Render the entries from the line containing "The image size is (433, 441)." through the end of the entries, both included, as a JSON list of strings with one string per line, skipping blank lines and leaving the pictures out.
Data supplied section start
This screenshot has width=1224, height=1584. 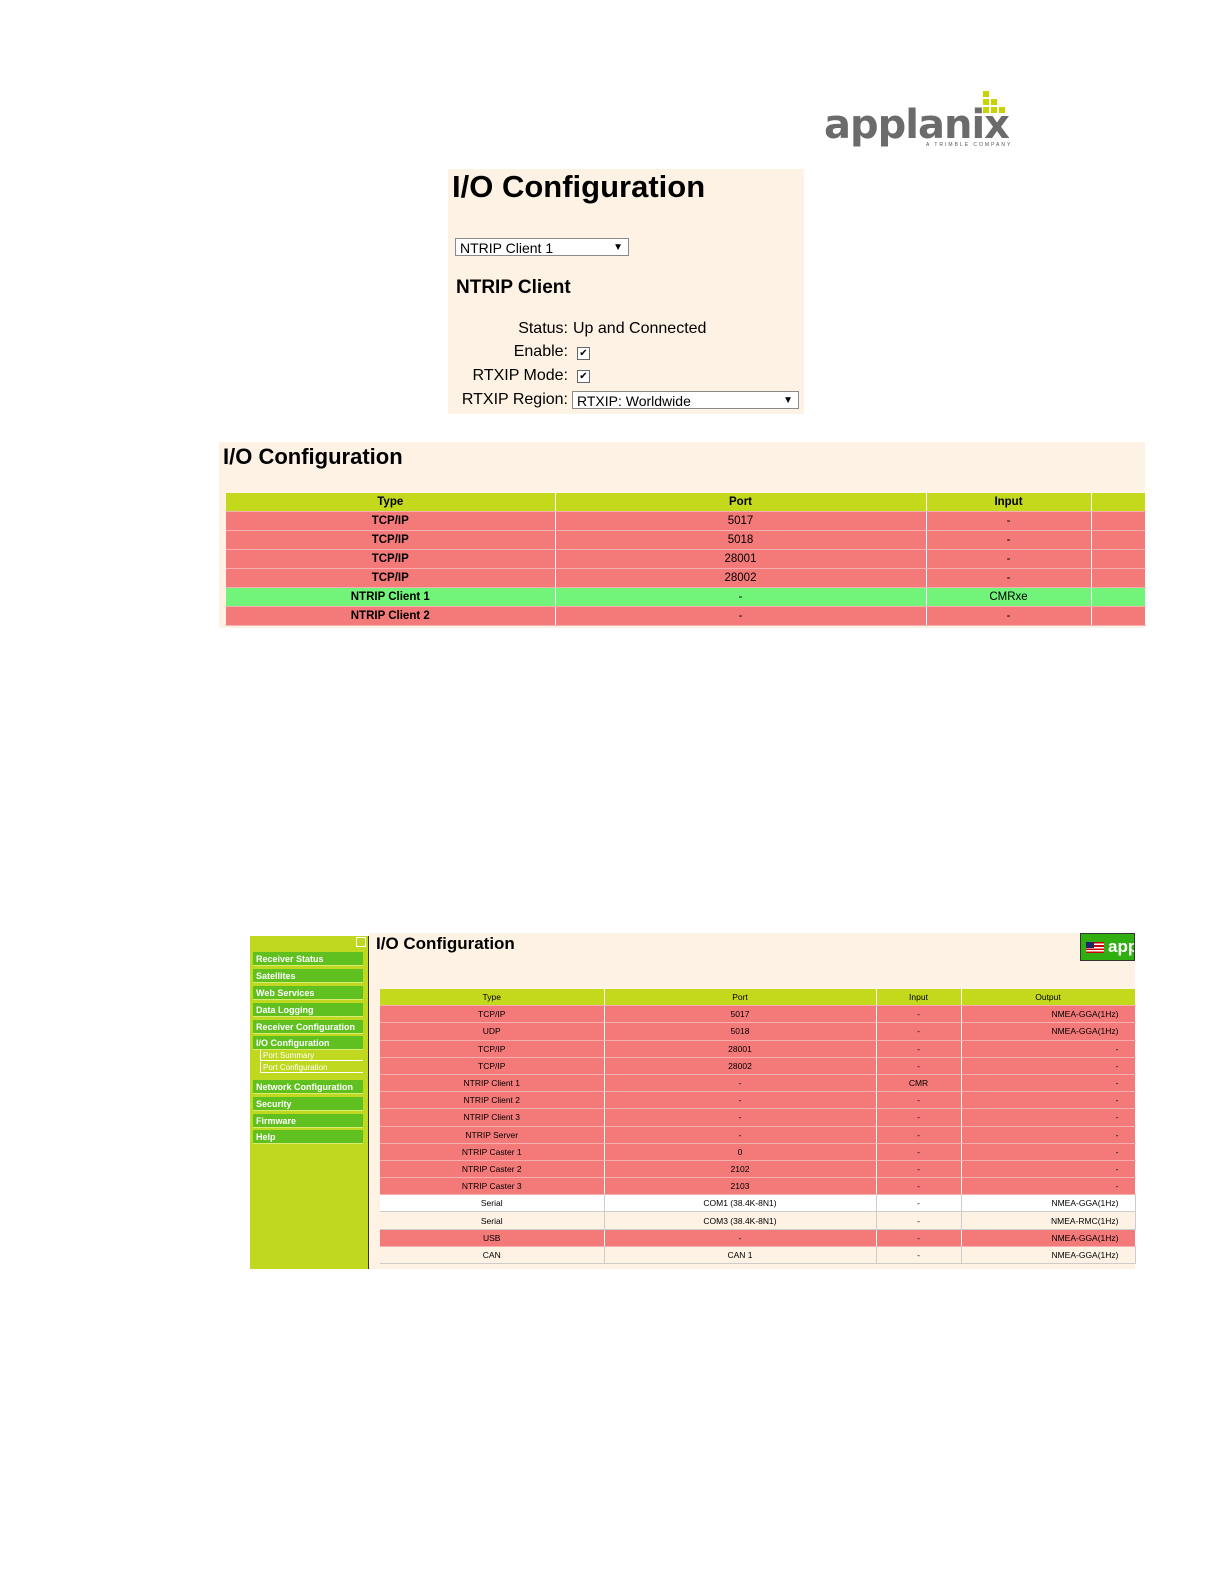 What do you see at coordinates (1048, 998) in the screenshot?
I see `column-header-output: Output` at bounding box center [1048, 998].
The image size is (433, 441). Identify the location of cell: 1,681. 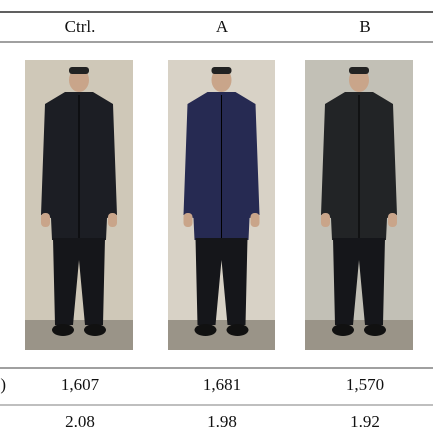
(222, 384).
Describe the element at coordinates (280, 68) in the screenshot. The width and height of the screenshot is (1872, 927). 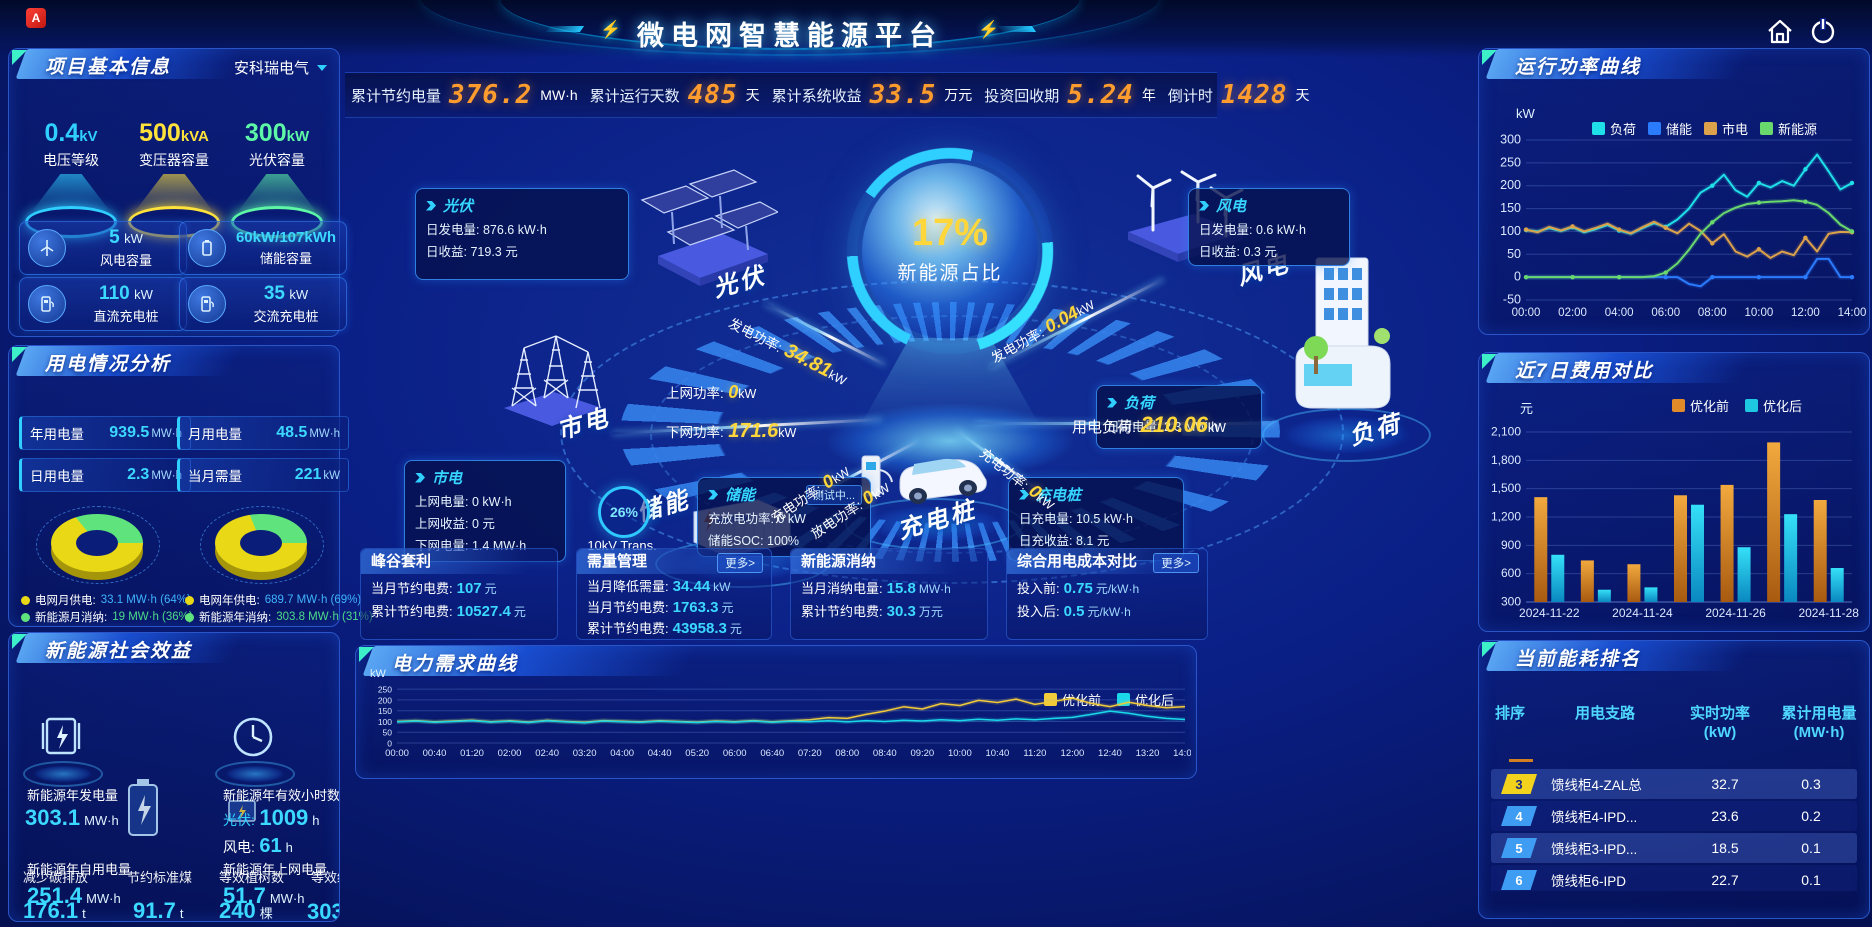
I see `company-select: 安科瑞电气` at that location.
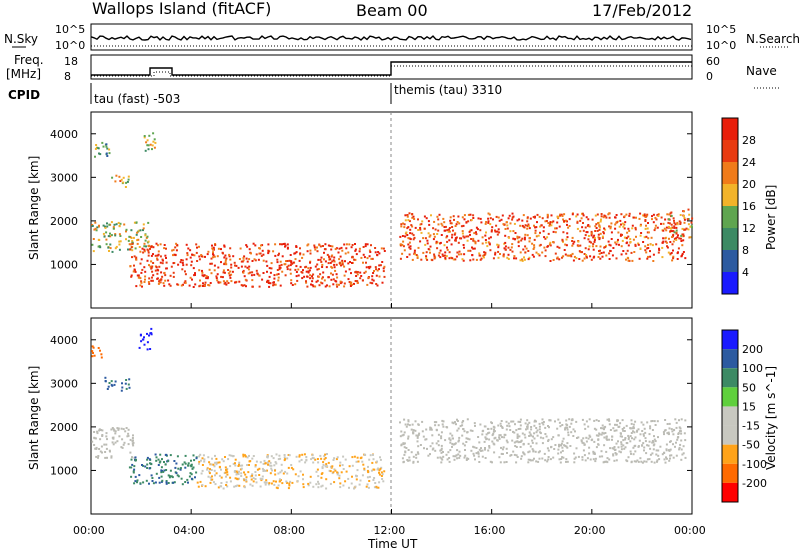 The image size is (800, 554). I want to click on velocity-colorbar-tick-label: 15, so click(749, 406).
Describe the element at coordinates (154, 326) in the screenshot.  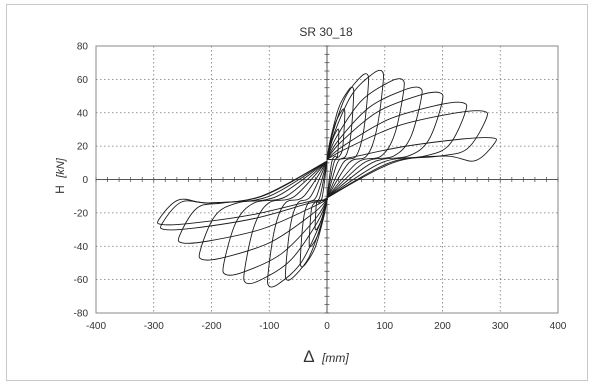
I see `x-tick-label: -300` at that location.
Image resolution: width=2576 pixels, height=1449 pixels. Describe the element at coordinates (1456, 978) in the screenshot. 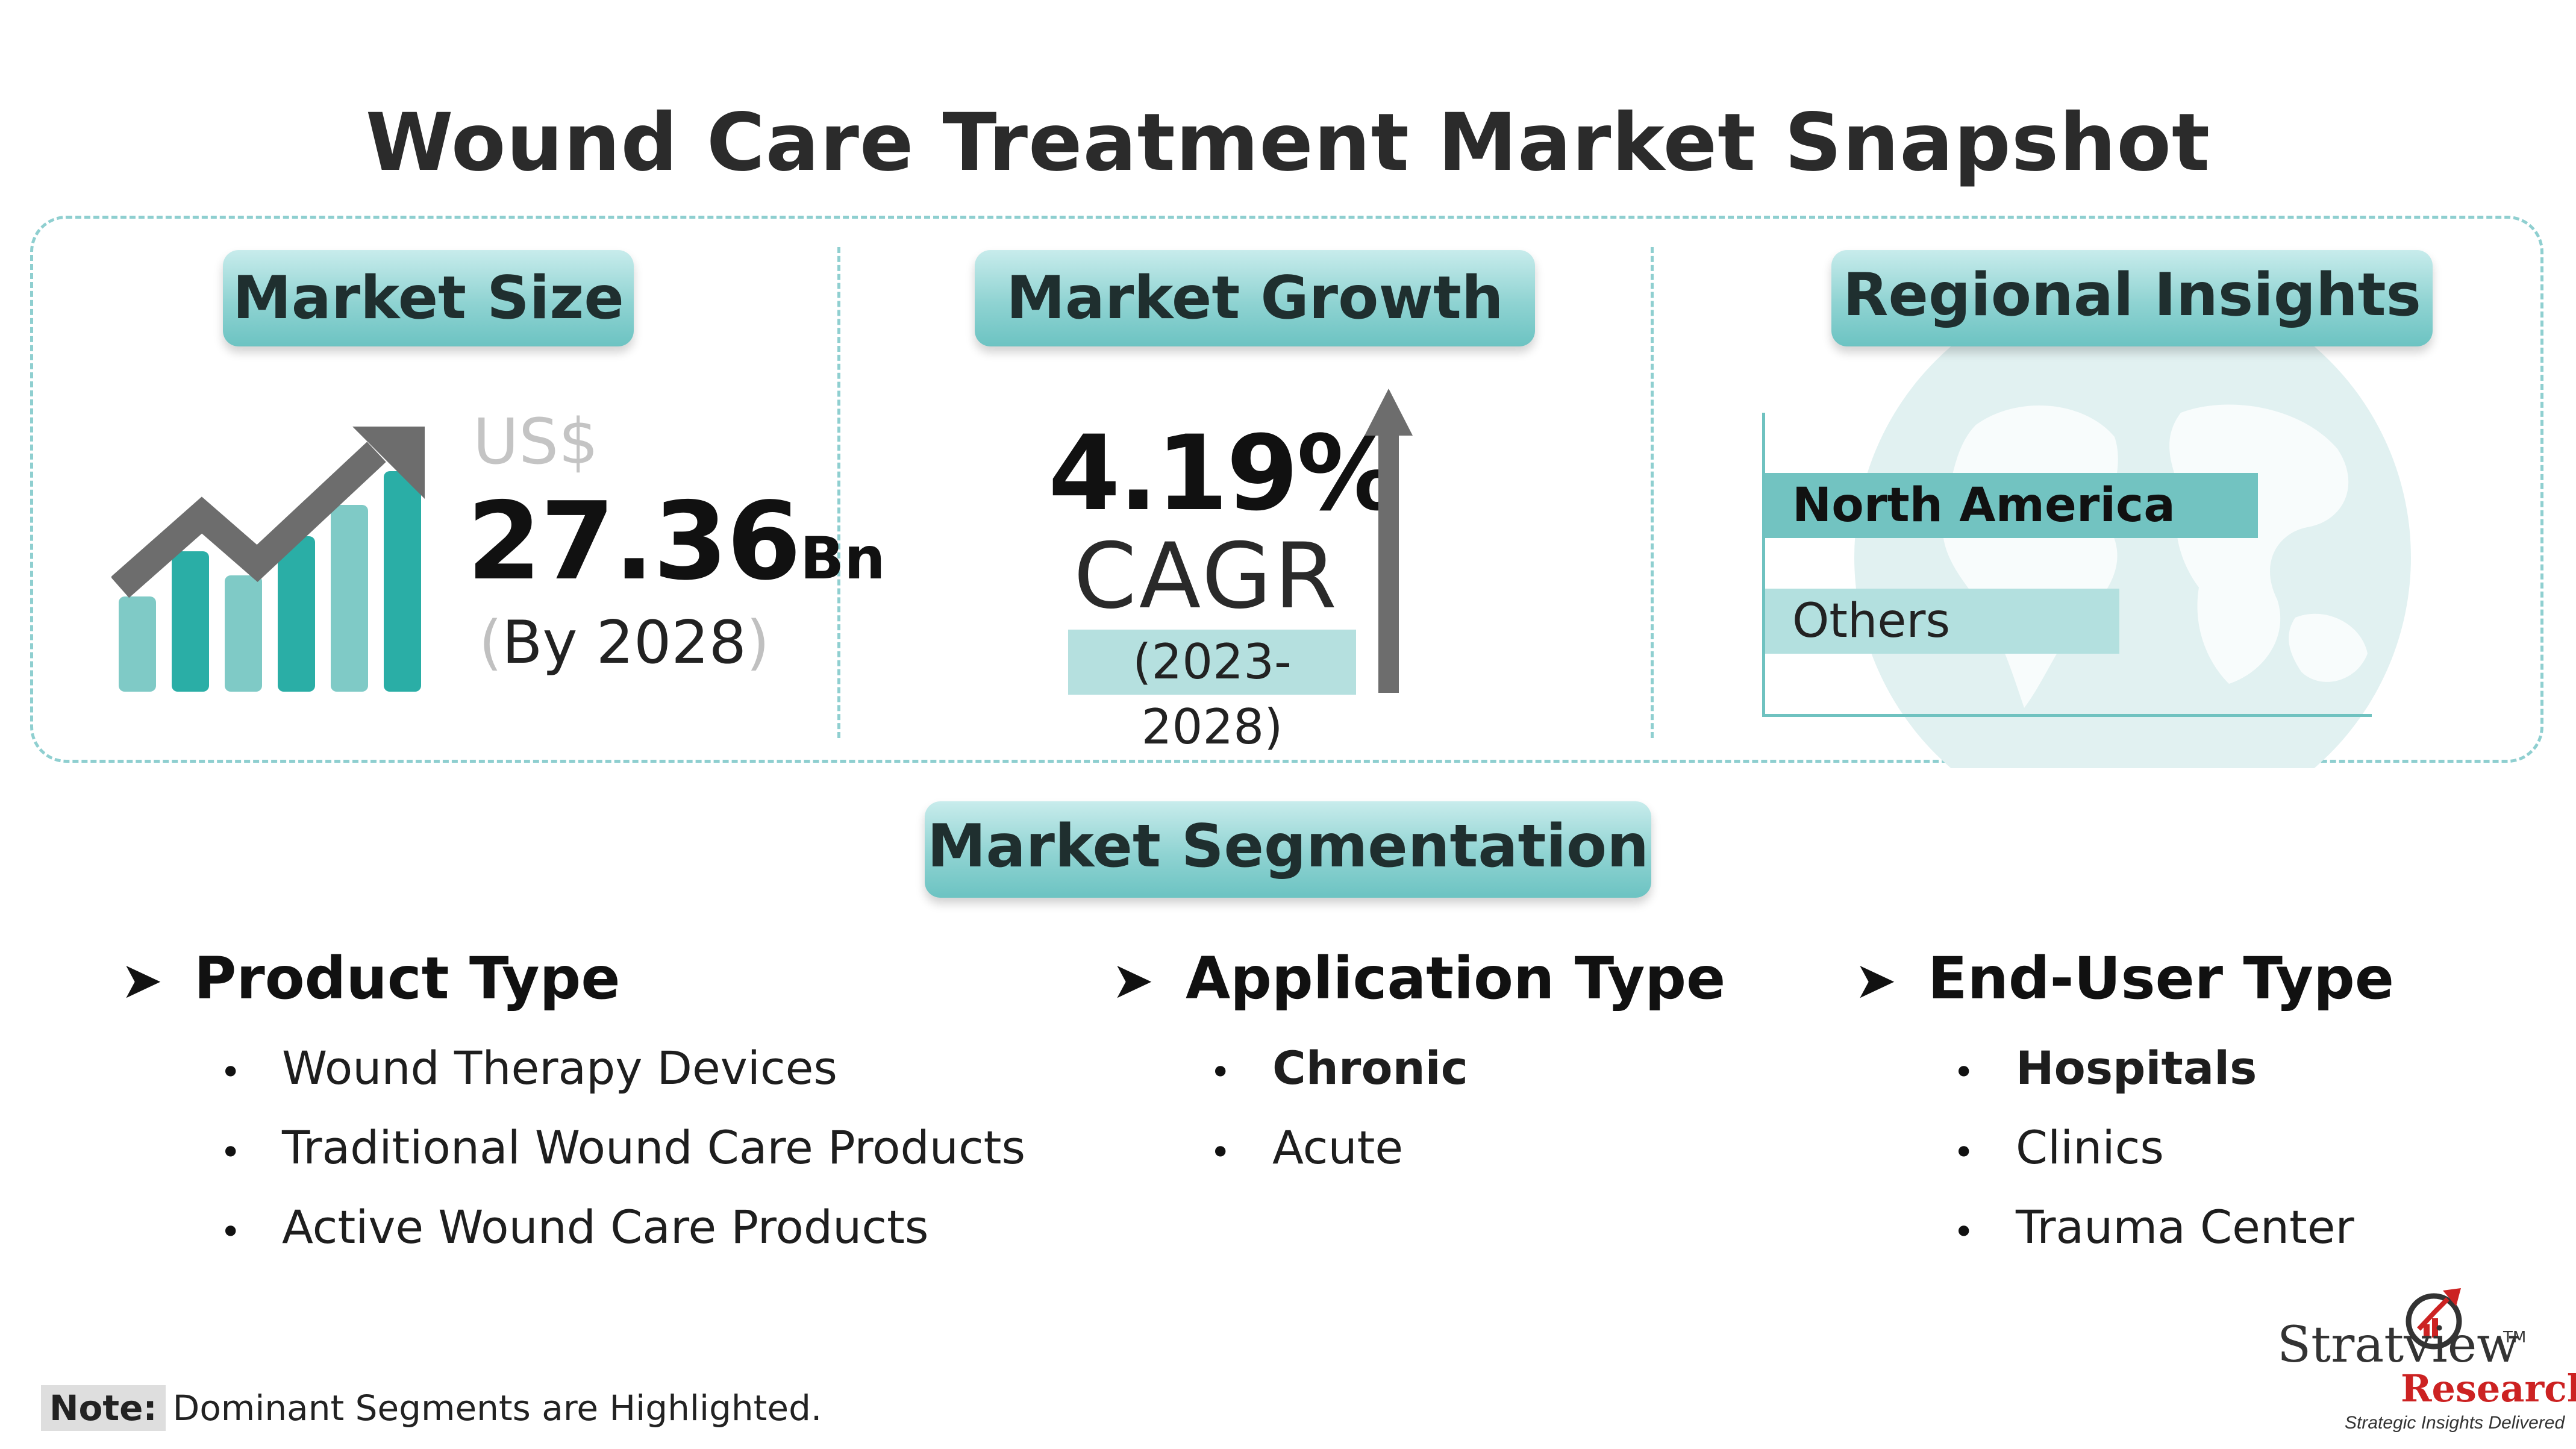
Data supplied section end
▶ **Task solution**:
[
  "The image size is (433, 441). Identify the location of cell: 1,681. ",
  "(222, 384).",
  "Describe the element at coordinates (280, 68) in the screenshot. The width and height of the screenshot is (1872, 927). ",
  "I see `company-select: 安科瑞电气` at that location.",
  " The image size is (800, 554). I want to click on velocity-colorbar-tick-label: 15, so click(749, 406).",
  "Describe the element at coordinates (154, 326) in the screenshot.  ",
  "I see `x-tick-label: -300` at that location.",
  "Image resolution: width=2576 pixels, height=1449 pixels. Describe the element at coordinates (1456, 978) in the screenshot. "
]